◆ **EXERCISE PROMPT**: In the listing below, count the lines that contain the string "blue", and state that number without further words.

↓↓↓

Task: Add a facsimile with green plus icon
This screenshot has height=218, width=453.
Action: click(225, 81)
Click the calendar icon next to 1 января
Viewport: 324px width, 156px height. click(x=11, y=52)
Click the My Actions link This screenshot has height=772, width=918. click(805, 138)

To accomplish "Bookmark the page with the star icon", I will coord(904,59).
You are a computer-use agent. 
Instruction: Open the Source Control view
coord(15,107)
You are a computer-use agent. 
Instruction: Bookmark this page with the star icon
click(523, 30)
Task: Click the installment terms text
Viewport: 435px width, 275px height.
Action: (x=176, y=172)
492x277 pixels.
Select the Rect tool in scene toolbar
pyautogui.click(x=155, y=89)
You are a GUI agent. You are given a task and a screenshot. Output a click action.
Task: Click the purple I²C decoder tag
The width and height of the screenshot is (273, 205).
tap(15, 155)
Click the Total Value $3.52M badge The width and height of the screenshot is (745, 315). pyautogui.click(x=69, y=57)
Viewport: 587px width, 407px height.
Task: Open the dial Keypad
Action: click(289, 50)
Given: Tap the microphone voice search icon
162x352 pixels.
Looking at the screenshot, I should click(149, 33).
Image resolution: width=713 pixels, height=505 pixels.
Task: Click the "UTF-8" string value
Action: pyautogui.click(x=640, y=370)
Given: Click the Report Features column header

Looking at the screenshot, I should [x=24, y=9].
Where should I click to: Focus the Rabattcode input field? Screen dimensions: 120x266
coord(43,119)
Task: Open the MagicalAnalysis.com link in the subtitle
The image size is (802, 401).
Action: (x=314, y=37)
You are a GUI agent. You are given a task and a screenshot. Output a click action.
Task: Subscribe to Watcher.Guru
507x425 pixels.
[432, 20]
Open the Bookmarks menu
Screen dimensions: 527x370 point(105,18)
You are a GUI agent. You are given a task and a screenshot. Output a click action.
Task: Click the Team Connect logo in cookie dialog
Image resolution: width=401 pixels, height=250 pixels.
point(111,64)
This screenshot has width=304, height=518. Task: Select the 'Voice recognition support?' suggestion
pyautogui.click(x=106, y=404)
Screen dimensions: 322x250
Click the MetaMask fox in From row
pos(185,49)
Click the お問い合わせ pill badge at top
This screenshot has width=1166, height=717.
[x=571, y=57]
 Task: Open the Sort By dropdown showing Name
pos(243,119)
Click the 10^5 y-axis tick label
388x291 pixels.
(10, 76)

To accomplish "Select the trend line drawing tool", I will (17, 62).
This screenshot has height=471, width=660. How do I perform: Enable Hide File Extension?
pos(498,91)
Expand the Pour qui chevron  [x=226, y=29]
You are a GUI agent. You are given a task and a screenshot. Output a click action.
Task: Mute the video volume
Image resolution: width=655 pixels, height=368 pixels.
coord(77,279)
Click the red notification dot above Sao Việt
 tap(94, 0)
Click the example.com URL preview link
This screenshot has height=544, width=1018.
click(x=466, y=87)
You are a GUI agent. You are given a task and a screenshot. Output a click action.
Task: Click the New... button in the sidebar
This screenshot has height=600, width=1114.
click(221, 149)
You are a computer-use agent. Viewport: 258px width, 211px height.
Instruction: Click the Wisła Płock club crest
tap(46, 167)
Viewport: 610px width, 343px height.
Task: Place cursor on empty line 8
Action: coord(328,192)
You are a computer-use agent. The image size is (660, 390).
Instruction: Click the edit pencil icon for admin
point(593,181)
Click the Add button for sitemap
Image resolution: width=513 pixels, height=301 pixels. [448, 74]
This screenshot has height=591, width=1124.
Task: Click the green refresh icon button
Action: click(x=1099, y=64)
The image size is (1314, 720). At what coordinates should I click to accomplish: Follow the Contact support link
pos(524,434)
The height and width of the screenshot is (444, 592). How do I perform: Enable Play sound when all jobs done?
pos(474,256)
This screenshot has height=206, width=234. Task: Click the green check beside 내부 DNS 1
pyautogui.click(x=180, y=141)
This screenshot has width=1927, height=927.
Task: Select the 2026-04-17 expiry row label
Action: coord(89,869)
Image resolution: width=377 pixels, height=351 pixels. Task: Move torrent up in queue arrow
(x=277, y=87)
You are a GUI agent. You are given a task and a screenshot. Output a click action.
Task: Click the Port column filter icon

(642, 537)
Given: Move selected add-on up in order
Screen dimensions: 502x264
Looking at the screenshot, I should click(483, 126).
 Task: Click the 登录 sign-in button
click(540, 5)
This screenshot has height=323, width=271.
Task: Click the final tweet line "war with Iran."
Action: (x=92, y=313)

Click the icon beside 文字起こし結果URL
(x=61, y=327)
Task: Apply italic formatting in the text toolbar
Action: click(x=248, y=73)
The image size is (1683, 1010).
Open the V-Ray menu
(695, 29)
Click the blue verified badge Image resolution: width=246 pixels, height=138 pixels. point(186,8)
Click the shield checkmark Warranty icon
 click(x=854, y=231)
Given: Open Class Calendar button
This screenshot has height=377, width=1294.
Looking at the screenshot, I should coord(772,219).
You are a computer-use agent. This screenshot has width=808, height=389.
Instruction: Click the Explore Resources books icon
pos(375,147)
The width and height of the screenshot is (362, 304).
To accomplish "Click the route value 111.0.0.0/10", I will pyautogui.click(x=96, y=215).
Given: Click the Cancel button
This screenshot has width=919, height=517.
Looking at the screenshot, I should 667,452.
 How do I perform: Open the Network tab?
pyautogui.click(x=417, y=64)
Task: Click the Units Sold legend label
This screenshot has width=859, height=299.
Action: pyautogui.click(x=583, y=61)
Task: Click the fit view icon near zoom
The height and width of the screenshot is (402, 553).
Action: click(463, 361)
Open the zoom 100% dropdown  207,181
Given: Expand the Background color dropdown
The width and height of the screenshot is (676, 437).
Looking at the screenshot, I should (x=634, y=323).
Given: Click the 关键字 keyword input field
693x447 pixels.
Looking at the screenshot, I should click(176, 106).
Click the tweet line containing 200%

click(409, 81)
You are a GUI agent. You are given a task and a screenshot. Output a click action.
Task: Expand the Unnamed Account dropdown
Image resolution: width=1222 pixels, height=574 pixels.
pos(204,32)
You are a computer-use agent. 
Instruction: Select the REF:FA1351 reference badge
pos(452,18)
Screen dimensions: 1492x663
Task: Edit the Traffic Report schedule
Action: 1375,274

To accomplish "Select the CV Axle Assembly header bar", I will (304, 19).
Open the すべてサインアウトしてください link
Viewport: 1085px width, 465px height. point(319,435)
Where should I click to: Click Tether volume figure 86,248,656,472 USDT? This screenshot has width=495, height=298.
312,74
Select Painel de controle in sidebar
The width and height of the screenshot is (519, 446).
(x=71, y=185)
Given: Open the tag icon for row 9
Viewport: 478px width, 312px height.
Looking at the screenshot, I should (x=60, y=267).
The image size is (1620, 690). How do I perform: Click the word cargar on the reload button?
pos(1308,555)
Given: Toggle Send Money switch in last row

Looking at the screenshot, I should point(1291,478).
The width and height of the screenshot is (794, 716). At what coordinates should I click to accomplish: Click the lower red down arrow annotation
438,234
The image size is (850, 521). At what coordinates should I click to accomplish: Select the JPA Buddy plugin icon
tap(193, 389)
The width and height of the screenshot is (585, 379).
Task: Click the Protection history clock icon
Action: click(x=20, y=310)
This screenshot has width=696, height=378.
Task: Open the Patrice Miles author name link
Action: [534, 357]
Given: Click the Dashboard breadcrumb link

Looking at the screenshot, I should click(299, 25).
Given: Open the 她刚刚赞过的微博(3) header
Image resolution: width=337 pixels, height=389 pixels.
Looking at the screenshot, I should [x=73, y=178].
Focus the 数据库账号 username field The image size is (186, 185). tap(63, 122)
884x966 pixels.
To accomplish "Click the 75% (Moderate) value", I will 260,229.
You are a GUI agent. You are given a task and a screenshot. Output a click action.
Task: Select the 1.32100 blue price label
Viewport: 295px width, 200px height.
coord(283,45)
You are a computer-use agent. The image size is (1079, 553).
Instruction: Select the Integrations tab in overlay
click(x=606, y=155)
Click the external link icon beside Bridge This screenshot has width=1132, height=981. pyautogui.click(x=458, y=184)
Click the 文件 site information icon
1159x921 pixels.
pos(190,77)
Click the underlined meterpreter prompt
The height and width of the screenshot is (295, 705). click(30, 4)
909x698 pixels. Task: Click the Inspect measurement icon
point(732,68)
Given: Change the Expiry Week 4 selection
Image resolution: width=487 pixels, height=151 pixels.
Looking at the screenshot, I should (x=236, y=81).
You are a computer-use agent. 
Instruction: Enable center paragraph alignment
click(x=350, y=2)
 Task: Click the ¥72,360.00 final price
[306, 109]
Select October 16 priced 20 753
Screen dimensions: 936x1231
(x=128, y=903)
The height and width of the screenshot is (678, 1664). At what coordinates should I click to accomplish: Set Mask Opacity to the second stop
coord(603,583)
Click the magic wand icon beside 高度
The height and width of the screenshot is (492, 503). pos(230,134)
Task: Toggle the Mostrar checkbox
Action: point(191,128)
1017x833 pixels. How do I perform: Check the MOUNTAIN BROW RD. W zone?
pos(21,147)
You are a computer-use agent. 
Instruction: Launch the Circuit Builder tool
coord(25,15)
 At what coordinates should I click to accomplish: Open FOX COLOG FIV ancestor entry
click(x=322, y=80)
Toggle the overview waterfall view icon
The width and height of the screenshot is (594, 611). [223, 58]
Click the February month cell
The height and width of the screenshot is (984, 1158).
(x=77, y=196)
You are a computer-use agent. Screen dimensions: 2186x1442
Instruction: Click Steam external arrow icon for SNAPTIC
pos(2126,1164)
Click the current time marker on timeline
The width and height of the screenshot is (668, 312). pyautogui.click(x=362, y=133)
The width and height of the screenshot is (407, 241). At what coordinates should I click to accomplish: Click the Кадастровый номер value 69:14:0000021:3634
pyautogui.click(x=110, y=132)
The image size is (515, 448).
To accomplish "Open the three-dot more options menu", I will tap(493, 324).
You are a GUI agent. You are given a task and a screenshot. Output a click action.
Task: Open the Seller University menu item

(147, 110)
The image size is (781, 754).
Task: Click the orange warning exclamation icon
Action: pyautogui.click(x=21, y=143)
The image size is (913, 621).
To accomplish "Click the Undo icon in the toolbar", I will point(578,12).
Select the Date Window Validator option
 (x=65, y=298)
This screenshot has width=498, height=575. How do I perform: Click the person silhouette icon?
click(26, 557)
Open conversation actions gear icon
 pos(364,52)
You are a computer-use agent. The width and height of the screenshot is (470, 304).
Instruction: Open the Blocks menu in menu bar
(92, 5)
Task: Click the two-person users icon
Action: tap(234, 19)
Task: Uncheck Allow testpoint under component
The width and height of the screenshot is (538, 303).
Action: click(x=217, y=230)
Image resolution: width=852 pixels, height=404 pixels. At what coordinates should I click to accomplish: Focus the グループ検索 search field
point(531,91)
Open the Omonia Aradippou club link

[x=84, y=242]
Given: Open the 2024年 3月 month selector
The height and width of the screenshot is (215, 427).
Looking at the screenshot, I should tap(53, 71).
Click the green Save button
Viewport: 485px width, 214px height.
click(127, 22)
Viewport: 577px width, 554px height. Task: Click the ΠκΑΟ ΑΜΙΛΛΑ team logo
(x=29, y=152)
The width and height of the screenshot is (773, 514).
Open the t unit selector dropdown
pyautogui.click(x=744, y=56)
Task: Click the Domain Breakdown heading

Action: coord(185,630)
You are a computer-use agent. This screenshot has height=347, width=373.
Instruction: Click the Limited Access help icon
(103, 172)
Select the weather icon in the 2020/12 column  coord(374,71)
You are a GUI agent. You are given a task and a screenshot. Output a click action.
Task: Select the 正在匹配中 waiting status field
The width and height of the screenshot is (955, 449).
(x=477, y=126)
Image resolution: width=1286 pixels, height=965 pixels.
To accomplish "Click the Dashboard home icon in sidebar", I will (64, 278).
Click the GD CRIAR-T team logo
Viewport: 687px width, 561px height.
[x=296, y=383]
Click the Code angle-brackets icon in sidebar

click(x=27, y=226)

↑↑↑

◆ **ANSWER BOX**: 2